Nur wenn wir Bahn, Bus, Auto und auch den Fuss- und Veloverkehr mit diesem ganzheitlichen Blick fördern, können wir unser Verkehrssystem noch krisenfester machen. Sie kennen bestimmt alle die alte Weisheit, dass eine Kette nur so stark ist wie ihr schwächstes Glied. In unserem Verkehrssystem können wir uns kein schwaches Glied leisten. Darum können wir es uns nicht leisten, ein Verkehrsmittel auf Kosten eines anderen zu fördern.

Seit meinem Amtsantritt konnte ich dem Bundesrat sowohl für den Strassen- wie auch für den Schienenverkehr zukunftsgerichtete Ausbauschritte unterbreiten: im Februar für die Nationalstrassen und für den Agglomerationsverkehr, und vor zwei Wochen haben wird Entscheide zum Bahnausbau gefällt. Bei der Ausgestaltung der Vorlagen war mir wichtig, dass die Bedürfnisse der ganzen Schweiz berücksichtigt werden und dass der Besiedelungsdichte Rechnung getragen wird.
Jetzt ist das Parlament am Zug. Denn um grosse Verkehrsprojekte zu realisieren, braucht es auch einen breit abgestützten politischen Willen und geeignete Finanzierungsinstrumente. Wir sind glücklich, dass wir insbesondere mit dem Bahninfrastrukturfonds (BIF) und dem Nationalstrassen- und Agglomerationsverkehrs-Fonds (NAF) über die nötigen Strukturen verfügen. Andere Länder beneiden uns darum, wir müssen aber weiterhin für eine nachhaltige Finanzierung besorgt sein.
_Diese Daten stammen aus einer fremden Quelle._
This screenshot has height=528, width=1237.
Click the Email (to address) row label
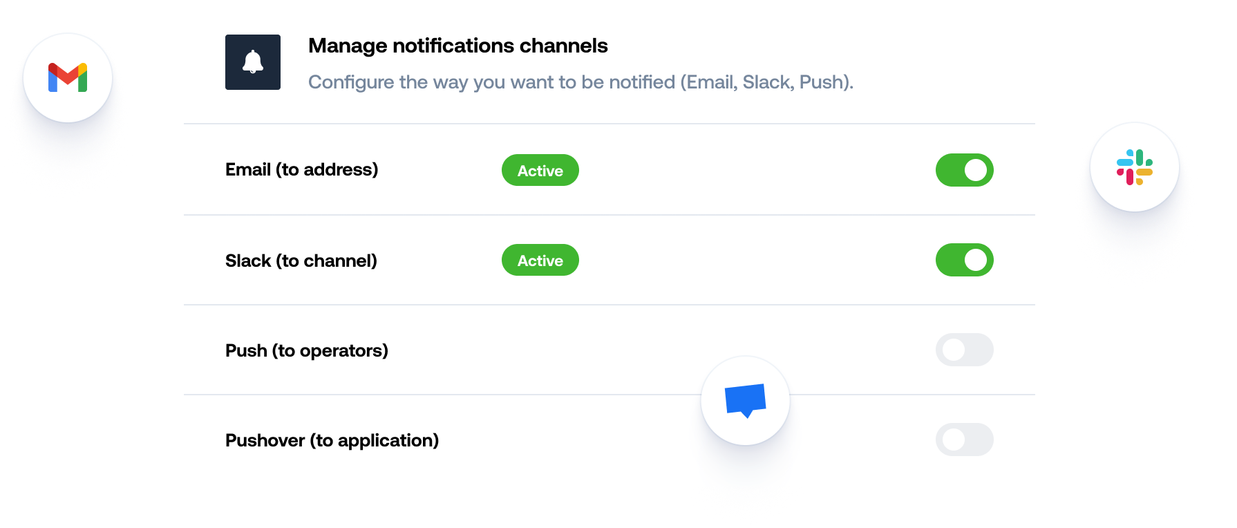302,169
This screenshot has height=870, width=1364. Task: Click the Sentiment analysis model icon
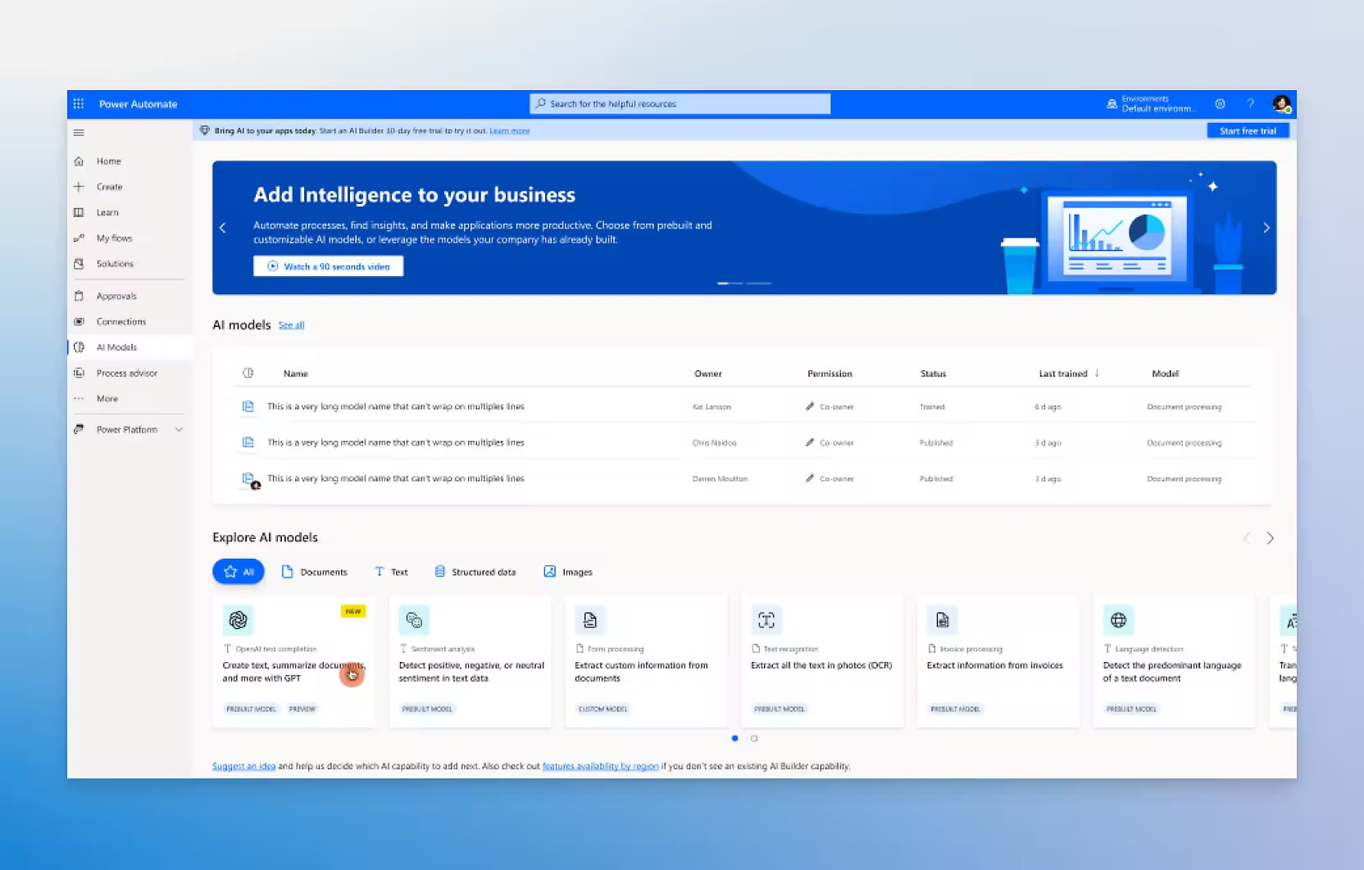(414, 621)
Meine Damen und Herren, ich freue mich, dass auch Sie mit Ihrem Fachwissen mithelfen, das Schweizer Verkehrssystem noch krisensicherer zu machen. Es ist möglich und unser aller Ziel, noch besser zu werden, um optimal auf Krisen vorbereitet zu sein. Die Mobilitätskonferenz heute ist ein wichtiger Schritt dazu und bringt uns dem Ziel näher, über alle Verkehrsträger hinweg zusammen zu arbeiten. 

Diese Zusammenarbeit ist essenziell, damit wir uns in der Krisenprävention und -bewältigung weiter verbessern können. Ich bin sicher, dass uns dies gelingt.
Ich habe in meinen ersten Monaten als Verkehrsminister überall motivierte, engagierte und offene Menschen angetroffen. Menschen wie Sie, geschätzte Anwesende, die sich mit voller Kraft für unseren Verkehr engagieren. Und die zuallererst das Gesamtverkehrssystem und nicht Einzelinteressen im Blick haben, damit die Mobilität als Herzschlag der Schweiz im Takt bleibt.

Ich danke Ihnen schon heute für Ihr Engagement und wünsche Ihnen eine spannende Konferenz mit aufschlussreichen Ergebnissen.